James David Phillips filed a petition seeking certiorari review of what he thought was a judicial order entered on March 13, 2015. Although his confusion is understandable, we conclude that the postconviction court has taken no action from which Mr. Phillips is currently entitled to certiorari relief. Accordingly, we deny the petition.
Mr. Phillips was convicted by a jury and sentenced to life imprisonment for capital sexual battery in 2008. In August 2014, without prior court approval, Mr. Phillips sent a letter to one of the jurors in his case. The letter generally discussed the case and sought information from the juror about possible improper information received by the jury during a lunchtime break. When the juror received the letter, the juror contacted the state attorney. The State then filed a motion for rule to show cause why Mr. Phillips should not be held in indirect criminal contempt for failure to abide by the procedures in Florida Rule of Criminal Procedure 3.575.1
Our record does not contain a transcript of the hearing, but it is undisputed that the trial court provided Mr. Phillips with counsel for a contempt hearing. A document was created as a result of that hearing on a “memo of sentence/order of the court” or “snapout,” the use of which this court has discouraged for more than twenty
years.2 Handwritten notations indicate that a status hearing was held, that the State moved to withdraw its motion for rule to show cause, and that the postconviction court granted that motion.
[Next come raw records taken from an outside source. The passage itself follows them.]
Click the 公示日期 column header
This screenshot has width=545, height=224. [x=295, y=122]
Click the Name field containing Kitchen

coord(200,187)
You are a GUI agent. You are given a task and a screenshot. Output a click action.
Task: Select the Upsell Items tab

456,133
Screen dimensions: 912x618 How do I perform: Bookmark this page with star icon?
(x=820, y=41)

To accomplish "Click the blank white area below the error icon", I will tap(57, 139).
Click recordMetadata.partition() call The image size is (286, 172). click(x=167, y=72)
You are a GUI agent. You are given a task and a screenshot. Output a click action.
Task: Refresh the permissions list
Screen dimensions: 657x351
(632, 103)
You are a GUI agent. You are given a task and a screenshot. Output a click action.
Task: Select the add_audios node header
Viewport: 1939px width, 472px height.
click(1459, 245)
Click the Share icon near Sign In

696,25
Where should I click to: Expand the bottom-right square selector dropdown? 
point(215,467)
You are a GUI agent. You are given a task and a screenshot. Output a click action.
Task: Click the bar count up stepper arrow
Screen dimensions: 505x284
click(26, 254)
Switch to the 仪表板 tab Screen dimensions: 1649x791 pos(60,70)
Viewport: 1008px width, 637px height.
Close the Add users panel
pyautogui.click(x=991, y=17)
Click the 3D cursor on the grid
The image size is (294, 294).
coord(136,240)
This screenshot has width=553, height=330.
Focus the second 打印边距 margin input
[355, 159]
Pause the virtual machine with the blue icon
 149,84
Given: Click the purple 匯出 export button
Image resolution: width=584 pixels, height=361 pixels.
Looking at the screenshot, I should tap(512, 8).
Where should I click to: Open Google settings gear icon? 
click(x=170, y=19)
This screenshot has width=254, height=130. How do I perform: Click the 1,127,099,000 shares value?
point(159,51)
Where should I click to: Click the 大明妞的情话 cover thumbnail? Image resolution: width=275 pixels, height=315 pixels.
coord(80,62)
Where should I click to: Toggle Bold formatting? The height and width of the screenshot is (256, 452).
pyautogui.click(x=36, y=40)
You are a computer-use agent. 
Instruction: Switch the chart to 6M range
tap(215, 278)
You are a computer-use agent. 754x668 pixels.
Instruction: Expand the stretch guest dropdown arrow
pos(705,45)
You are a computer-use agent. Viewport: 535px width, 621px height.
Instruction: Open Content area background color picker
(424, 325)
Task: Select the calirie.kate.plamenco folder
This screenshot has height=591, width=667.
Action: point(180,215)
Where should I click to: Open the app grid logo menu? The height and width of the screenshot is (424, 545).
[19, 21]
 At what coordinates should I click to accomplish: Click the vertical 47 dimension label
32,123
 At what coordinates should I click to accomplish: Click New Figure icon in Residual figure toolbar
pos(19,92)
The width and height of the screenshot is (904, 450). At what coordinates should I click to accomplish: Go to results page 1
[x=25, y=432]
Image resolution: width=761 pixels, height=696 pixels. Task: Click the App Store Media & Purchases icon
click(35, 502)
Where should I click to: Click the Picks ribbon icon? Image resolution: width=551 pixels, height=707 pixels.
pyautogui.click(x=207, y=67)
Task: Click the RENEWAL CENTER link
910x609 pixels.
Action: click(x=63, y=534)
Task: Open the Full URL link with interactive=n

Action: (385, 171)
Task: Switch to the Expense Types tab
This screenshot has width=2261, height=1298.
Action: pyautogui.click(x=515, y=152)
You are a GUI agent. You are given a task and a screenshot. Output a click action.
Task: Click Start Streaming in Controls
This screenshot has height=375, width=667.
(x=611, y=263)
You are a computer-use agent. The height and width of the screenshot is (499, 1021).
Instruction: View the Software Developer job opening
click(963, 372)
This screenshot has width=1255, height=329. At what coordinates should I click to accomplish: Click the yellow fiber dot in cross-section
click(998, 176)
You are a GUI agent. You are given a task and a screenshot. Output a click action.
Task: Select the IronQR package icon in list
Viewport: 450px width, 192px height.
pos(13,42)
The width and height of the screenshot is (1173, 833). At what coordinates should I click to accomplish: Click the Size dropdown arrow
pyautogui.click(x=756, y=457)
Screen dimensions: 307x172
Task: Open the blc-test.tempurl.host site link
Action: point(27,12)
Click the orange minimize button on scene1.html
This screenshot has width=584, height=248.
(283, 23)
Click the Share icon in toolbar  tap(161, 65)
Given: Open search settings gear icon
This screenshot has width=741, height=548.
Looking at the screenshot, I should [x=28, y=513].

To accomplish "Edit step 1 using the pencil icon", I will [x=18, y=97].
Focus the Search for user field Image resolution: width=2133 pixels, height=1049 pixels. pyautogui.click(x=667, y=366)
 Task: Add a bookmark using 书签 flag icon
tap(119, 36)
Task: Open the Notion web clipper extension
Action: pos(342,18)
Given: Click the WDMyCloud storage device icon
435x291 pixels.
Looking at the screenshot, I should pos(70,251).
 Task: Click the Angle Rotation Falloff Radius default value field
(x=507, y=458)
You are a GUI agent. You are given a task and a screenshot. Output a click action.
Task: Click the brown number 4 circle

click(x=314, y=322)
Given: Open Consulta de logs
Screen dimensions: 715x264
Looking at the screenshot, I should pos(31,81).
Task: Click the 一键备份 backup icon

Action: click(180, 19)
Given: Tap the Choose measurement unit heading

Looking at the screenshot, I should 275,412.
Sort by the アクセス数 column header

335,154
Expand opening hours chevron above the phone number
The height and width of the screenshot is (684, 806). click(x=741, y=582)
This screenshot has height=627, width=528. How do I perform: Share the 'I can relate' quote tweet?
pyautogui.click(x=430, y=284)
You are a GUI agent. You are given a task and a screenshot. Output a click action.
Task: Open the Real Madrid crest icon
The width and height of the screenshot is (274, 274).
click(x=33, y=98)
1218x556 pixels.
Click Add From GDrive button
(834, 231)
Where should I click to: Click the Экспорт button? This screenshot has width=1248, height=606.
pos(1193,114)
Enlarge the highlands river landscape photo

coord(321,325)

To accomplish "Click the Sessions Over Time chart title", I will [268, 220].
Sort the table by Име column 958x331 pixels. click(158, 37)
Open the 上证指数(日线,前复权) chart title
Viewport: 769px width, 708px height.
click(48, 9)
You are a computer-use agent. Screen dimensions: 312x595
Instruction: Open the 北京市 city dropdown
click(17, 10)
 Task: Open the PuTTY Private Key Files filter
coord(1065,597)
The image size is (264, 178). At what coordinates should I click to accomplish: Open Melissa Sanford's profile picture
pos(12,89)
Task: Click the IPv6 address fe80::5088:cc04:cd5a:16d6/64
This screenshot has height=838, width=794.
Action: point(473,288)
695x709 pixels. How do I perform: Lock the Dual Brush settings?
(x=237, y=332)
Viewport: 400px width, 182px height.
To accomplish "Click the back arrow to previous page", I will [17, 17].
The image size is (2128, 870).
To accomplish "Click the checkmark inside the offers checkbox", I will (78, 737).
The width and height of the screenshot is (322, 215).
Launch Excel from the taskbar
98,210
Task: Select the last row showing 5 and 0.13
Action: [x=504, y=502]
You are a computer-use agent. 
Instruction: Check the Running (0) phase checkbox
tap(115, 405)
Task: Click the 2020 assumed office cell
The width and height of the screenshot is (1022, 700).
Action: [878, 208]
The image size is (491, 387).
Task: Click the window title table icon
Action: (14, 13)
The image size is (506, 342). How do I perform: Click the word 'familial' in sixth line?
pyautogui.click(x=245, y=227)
At that point, despite the absence of a pending motion, the snapout reflects that “RC is discharged at this time.” Language above this “discharge,” starting with an asterisk and ending with an arrow to place the language below the discharge, states: ” *court orders deft (not) to have any contact w/ Jurors or Alt. Juror*
Mr. Phillips interprets this document to be a circuit court order barring him from contacting jurors. He believes the order is a violation of his First Amendment rights. He timely filed a petition for writ of certiorari challenging the order.
Because the document was not a signed and rendered order, this court relinquished jurisdiction to the extent necessary for the circuit court to file a signed, written order. The circuit court entered a signed, written order in October 2015.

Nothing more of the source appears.